╔══
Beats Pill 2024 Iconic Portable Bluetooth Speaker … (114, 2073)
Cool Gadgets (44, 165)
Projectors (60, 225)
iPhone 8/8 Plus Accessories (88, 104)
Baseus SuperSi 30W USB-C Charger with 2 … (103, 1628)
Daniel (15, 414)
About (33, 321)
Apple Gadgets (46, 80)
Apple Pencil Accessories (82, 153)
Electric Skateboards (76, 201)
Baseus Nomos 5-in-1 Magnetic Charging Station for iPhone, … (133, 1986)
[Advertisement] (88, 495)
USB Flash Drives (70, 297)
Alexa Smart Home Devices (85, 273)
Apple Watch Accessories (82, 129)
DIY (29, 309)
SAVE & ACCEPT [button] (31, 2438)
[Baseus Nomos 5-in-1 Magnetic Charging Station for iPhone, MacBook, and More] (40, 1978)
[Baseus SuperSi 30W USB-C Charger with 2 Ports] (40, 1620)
╚══
> **Work required**
Please copy every line of the data that carries the string "Apple".

> **Response**
Apple Gadgets (46, 80)
Apple Pencil Accessories (82, 153)
Apple Watch Accessories (82, 129)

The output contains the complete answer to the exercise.